Il a très certainement dit ce que le président américain voulait entendre. Mais malgré cet enthousiasme affiché, il est très dur de croire que Netanyahu pourra résoudre un problème qui s’avère sans solution dans la réalité politique actuelle – mener Israël vers une paix avec une Arabie saoudite qui défend l’établissement d’un État palestinien en restant à la tête d’une coalition qui, en très grande majorité, s’oppose à toute concession substantielle à l’égard des Palestiniens, sans même parler de la solution à deux États.

Il est néanmoins possible qu’il pense pouvoir rassembler un gouvernement différent, avec les partis et les députés qui siègent actuellement dans l’opposition, en recourant ou en ne recourant pas à de nouvelles élections, s’il devenait évident que ses propos euphoriques sur l’avancée de la paix entre les Arabes et Israël et sur la réconciliation entre le monde islamique et les Israéliens sont, en effet, « à notre portée ».

Il peut aussi croire qu’il sera possible de convaincre Ryad de revoir à la baisse ou de différer ses demandes soumises au nom des Palestiniens.

En novembre 2020, Netanyahu et l’ancien chef du Mossad, Yossi Cohen, s’étaient envolés pour l’Arabie saoudite pour une réunion clandestine avec le prince héritier Mohammad ben Salman. Des informations sur ce déplacement avaient fuité et les officiels saoudiens les avaient confirmées.
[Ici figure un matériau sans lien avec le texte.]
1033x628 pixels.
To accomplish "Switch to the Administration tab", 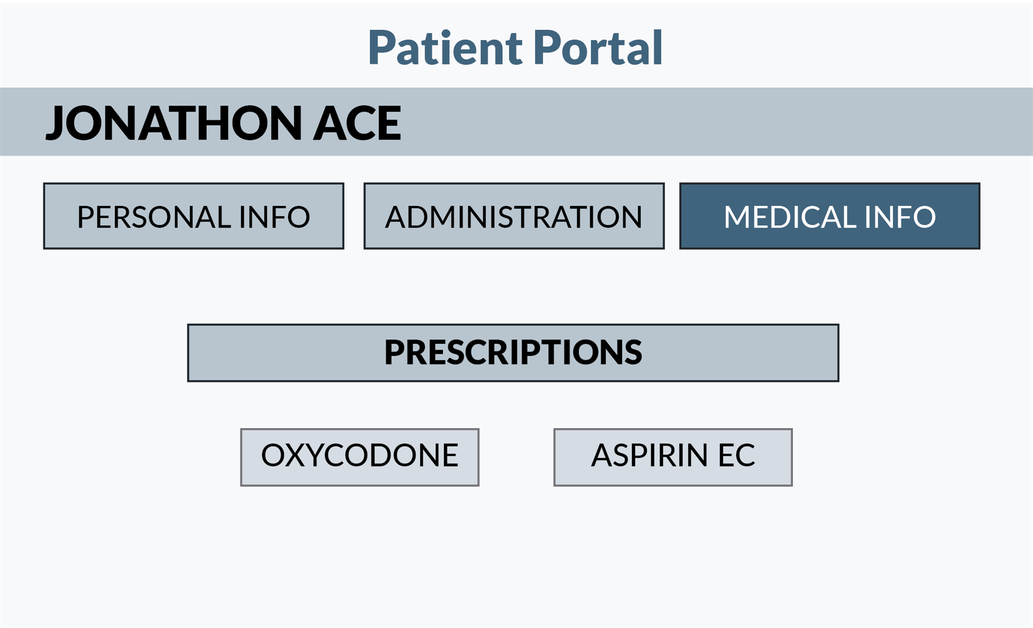I will 513,216.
Mais le ministre saoudien des Affaires étrangères avait démenti avec véhémence que de tels entretiens avaient eu lieu.

Soulignant la coordination qui avait été manifestement en jeu il y a trois ans et en contraste, le même ben Salman a indiqué dans un entretien accordé peu après l’entrevue entre Biden et Netanyahu que « nous nous rapprochons chaque jour qui passe » de la normalisation des relations avec Israël.

Un analyste qui intervenait sur la Douzième chaîne israélienne, mercredi soir, a émis l’hypothèse que lorsque Biden a évoqué l’invitation de Netanyahu à Washington, d’ici la fin de l’année, le président ne pensait pas à un face à face dans le Bureau ovale mais à une cérémonie de signature « dans le jardin des roses ou sur la pelouse de la Maison Blanche. »
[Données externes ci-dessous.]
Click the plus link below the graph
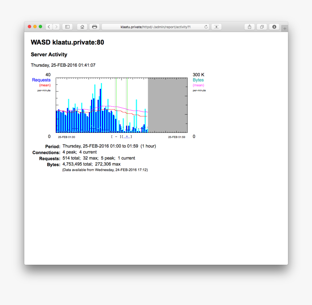 click(127, 137)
Le fait est que le président pourrait bien ne pas avoir beaucoup plus de temps à consacrer à une telle avancée, au vu des exigences qui seront celles de la prochaine campagne des élections présidentielles. Netanyahu est, lui aussi, pris par le temps, dans un pays en proie, par sa faute, à des divisions intérieures sans précédent et alors qu’il marche sur la corde raide, tentant de trouver un équilibre entre les diktats de ses partenaires de coalition, un ministre de la Justice implacable et une crise constitutionnelle potentielle – si la Cour devait rejeter la loi sur la notion de la « raisonnabilité » à un moment ou à un autre, entre aujourd’hui et l’échéance de la mi-janvier.

« Si vous et moi avions évoqué, il y dix ans, la normalisation avec l’Arabie saoudite… », a dit le président américain au Premier ministre israélien à New York, mercredi.

Indépendamment de là où cela nous mènera, même si c’est ambitieux et improbable, c’est pourtant très exactement ce que les deux hommes font aujourd’hui en public. Comme les Saoudiens le font.